In contrast to the use of more basic recording equipment, it should be noted that the special effects in Birdemic: Shock and Terror rank up there with the greatest the big screen has ever seen. From the stunning parrot scene early on to the remarkable bird attack on the car, the CGI is impeccable. It's testament to the lifelike quality of the work that I spent the majority of the film wondering how they were able to train such large quantities of birds to perform on film. Indeed, it was only the breathtaking scale of the climactic scenes that brought me to the realisation that the birds were computer generated. I am still unable to decide if the flame effects were digital or produced through burning scale models of the sets.

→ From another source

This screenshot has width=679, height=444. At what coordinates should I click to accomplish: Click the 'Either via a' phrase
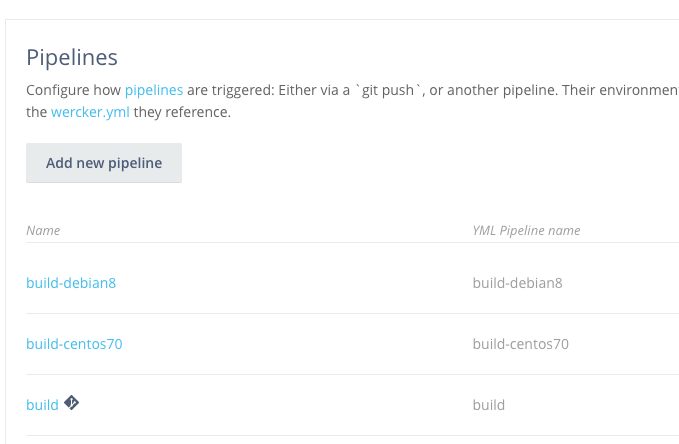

I must also address a concern that was expressed by many critics in the preproduction stage of Birdemic: Shock and Terror; namely, the casting. Many felt that by putting household names such as Alan Bagh (Ghost Shark II: Urban Jaws) and Whitney Moore (Student of Virginity) in the leading roles, Nguyen would undermine the individuality of the movie. Let me assure you that any such concern is allayed instantly by the quality of both actors' performances. As people are so fond of saying about Leonard's di Caprio, I have found myself wondering aloud before how these two cinematic greats have been passed up for recognition by The Academy in the past. Given the performances of both in Birdemic: Shock and Terror, this question becomes less a bemusing oversight and more a crime of modern cinema.
As a small footnote, it would be remiss of me to discuss the casting of Birdemic: Shock and Terror without making mention of the contribution of that darling of the contemporary music press, Damien Carter. Not only does Damien contribute several songs to the already stellar soundtrack of Birdemic: Shock and Terror, he also has a blink-and-you'll-miss-it cameo in the memorably touching nightclub scene performing his global hit, 'Just Hanging Out'.
To summarise, Birdemic: Shock and Terror is not only going to be remembered as the best film of 2010, but as a true zeitgeist event in world cinema. It is perhaps all the more remarkable that, in producing a film which pays such a clear homage to Alfred Hitchcock's The Birds, Nguyen has managed to usurp the former's place as the greatest commercial director to ever grace the chair.